### AIM OF THE EXERCISE
Please print every line of the material below exactly.

### DATASET EXTRACT
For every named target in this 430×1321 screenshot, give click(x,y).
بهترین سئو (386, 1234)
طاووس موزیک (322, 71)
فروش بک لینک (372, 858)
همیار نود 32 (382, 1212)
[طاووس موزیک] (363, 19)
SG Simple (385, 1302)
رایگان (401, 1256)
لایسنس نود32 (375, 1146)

### SOLUTION FOR THIS PROBLEM
For every named target in this 430×1321 screenshot, give click(x,y).
بهترین سئو (386, 1234)
طاووس موزیک (322, 71)
فروش بک لینک (372, 858)
همیار نود 32 (382, 1212)
[طاووس موزیک] (363, 19)
SG Simple (385, 1302)
رایگان (401, 1256)
لایسنس نود32 (375, 1146)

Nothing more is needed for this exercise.